Nanocorpi Parkinson: come riattivano l’enzima GCase
Nel morbo di Parkinson, uno dei fattori di rischio più rilevanti è il malfunzionamento dell’enzima glucocerebrosidasi (GCase). Questo enzima è responsabile della degradazione dei lipidi nei lisosomi, gli “inceneritori” delle cellule. Quando la sua attività è compromessa da mutazioni genetiche, le cellule nervose accumulano materiali tossici, causando danni neuronali progressivi.
Per questo motivo, la glucocerebrosidasi è oggi considerata un bersaglio terapeutico strategico nella ricerca di nuove cure contro il Parkinson.

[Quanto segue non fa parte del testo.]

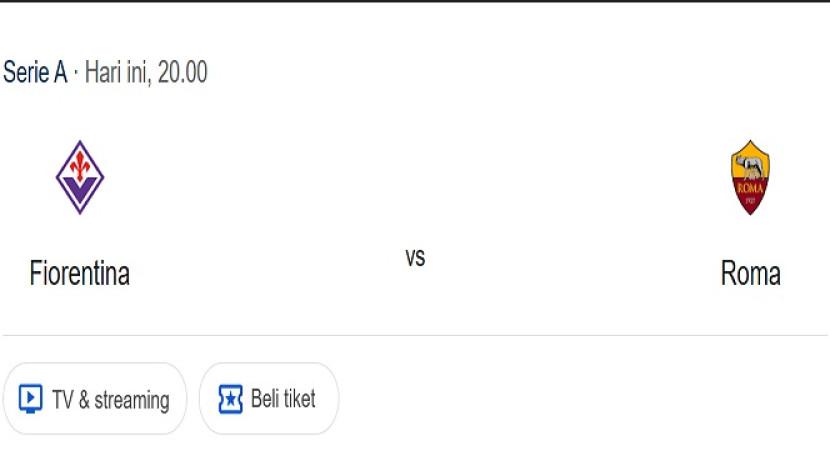Open the Serie A league link
Image resolution: width=830 pixels, height=466 pixels.
coord(35,73)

Nanocorpi Parkinson: una nuova strategia terapeutica
A differenza dei tradizionali trattamenti basati su chaperoni molecolari, che spesso si legano al sito attivo dell’enzima riducendone l’efficacia, i nanocorpi rappresentano una vera svolta. Questi piccoli frammenti di anticorpi, derivati dai camelidi (come lama e alpaca), riescono a stabilizzare e attivare l’enzima legandosi in aree lontane dal sito attivo.
Come spiega la professoressa Nicoletta Plotegher, docente di Biologia a Padova:
“I nanocorpi non ostacolano l’attività dell’enzima. Al contrario, lo rendono più stabile e funzionale, anche nelle sue varianti mutanti.”

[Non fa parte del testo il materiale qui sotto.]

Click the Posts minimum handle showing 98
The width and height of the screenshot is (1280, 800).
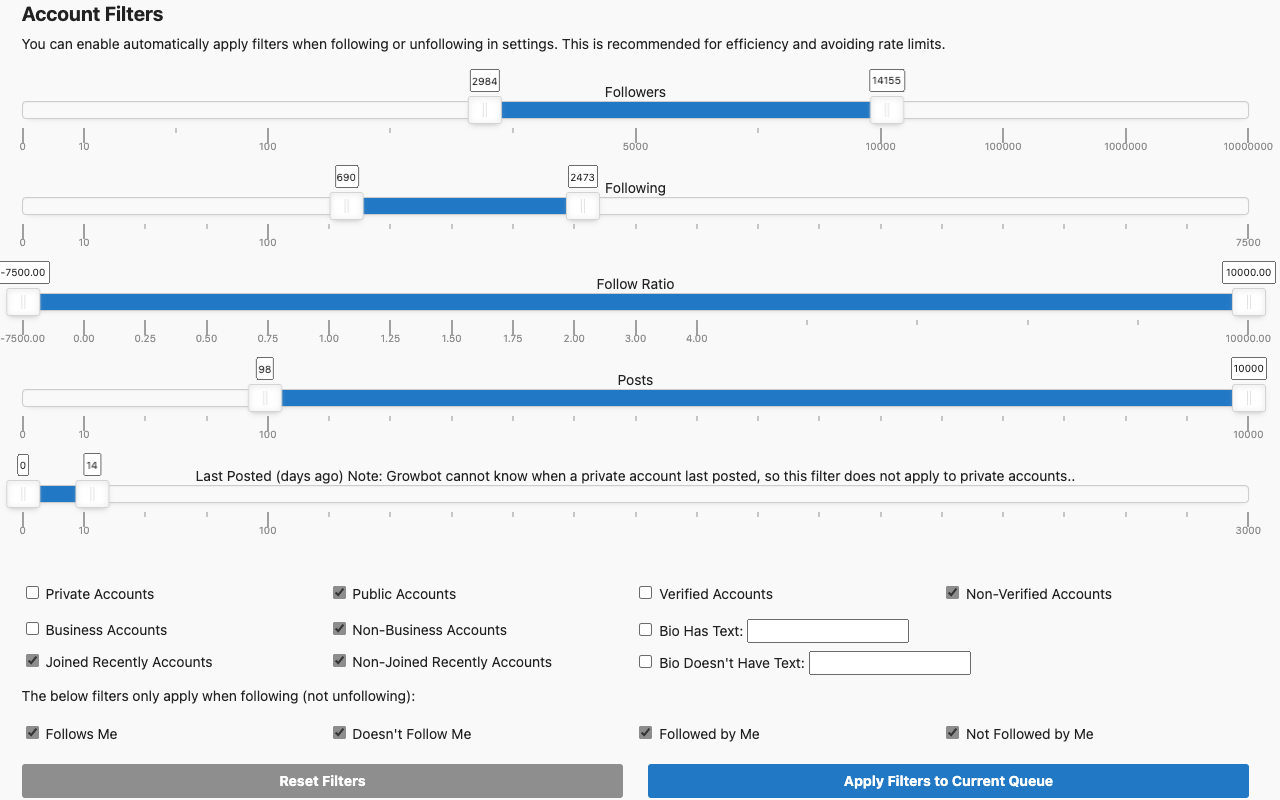(x=265, y=398)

Risultati incoraggianti dai test in laboratorio
I test condotti su cellule in coltura hanno dimostrato che i nanocorpi migliorano l’attività della glucocerebrosidasi, anche nella sua forma mutata associata al Parkinson. Questo risultato apre la strada a nuove strategie terapeutiche personalizzate.
La prima autrice dello studio, Chiara Sinisgalli, ha sottolineato:
“I risultati sono ancora preliminari, ma mostrano un potenziale concreto. Il prossimo passo sarà trovare metodi efficaci per trasportare i nanocorpi direttamente nelle cellule cerebrali.”

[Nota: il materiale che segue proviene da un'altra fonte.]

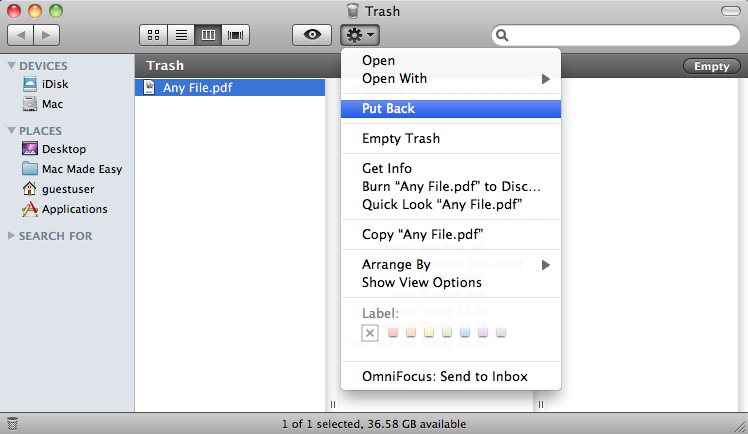Switch to Cover Flow view

[237, 34]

Un futuro più vicino per le terapie del Parkinson
Questa ricerca rappresenta un importante passo avanti verso cure più mirate e meno invasive per i pazienti con Parkinson. I nanocorpi, se efficacemente veicolati nel cervello, potrebbero offrire un nuovo approccio terapeutico in grado di ripristinare le funzioni neuronali compromesse dalla malattia.
In un contesto in cui il Parkinson colpisce milioni di persone nel mondo e non esistono ancora terapie risolutive, l’innovazione italiana potrebbe davvero fare la differenza. Gli studi sui nanocorpi Parkinson potrebbero rivoluzionare le future terapie non invasive per i pazienti.